A message from Interim Dean Mel Haberman

As they have so often in the past, nurses are playing an integral role during an extraordinary time. Amidst the COVID-19 pandemic, they are showing up, gowning up and spending 10 to 12 hours or more focusing on the task at hand, as they always do.

Many of those working on the front lines in health care right now in Washington state are Coug Nurses. We know this because the WSU College of Nursing is the largest producer of RNs in the state, and the great majority of our nurses stay in Washington.

Our Coug Nurses are also looking out for our current students. When we were forced by the pandemic to suspend senior practicum, hundreds of alumni reached out to give advice and encouragement to our WSU nursing students via a new Facebook group. With offers of networking and career tips, this spontaneous example of Cougs helping Cougs makes me more proud than ever to be a Coug Nurse.

The pandemic isn’t stopping the College of Nursing from educating the next generation of nurses, nor holding us back from honoring Washington State University’s land-grant mission.

Recently we had nearly 90 DNP students, plus faculty and speakers, take part in a virtual DNP Day focusing on rural health care. That the DNP program could pivot quickly to such an event is a testament to the flexibility and creativity of our faculty, staff and students.

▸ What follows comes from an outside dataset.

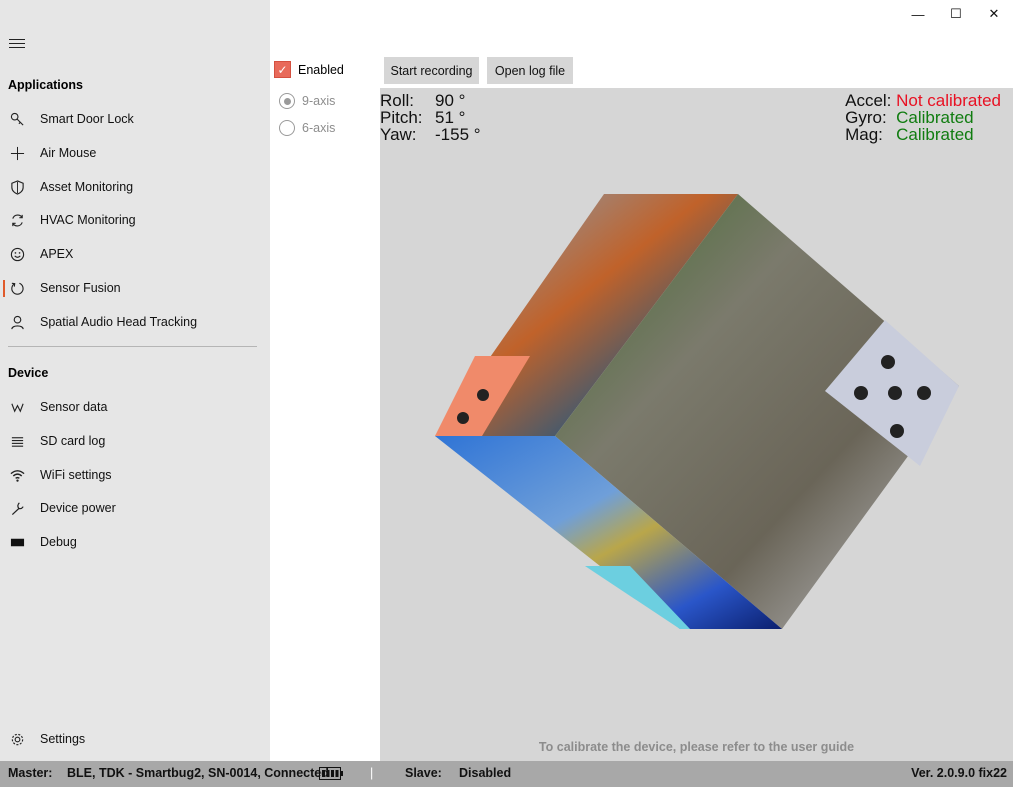 This screenshot has width=1013, height=787. I want to click on master-value: BLE, TDK - Smartbug2, SN-0014, Connected, so click(198, 773).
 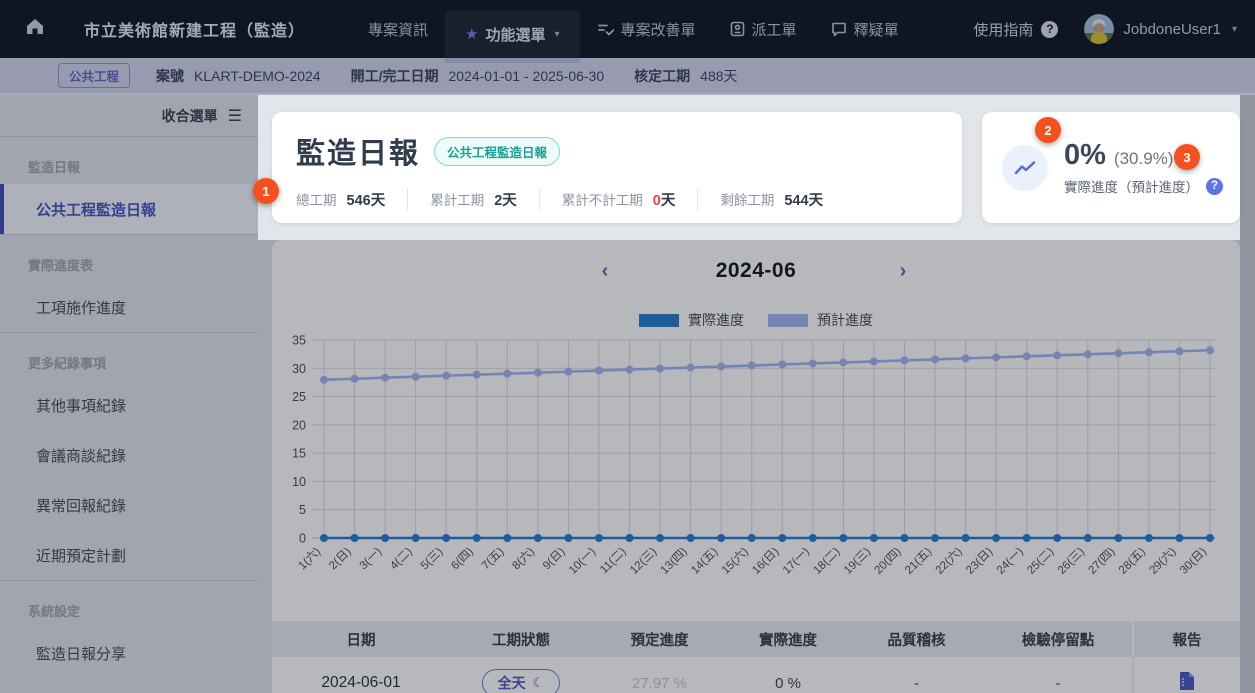 What do you see at coordinates (1085, 155) in the screenshot?
I see `actual-progress-value: 0%` at bounding box center [1085, 155].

Likewise, when new online test software didn’t work as expected, faculty quickly identified an alternative and J1s embraced it. Said Instructor Victoria Sattler, “They did what nurses always do. When all else failed, they stepped up and did their best with what they were given.”

We don’t know what the coming weeks hold, but we do know the uncertainty creates discomfort. As my colleague Lisa Vickers, campus director at the College of Nursing in Yakima, said, “The COVID-19 outbreak is like a wildfire: unpredictable, uncontrollable and sustained.”

Let’s look for opportunities to take care of each other and ourselves and support our working nurses and nursing students in any way possible.

Thank you all for your courage and dedication to the nursing profession and to the WSU College of Nursing.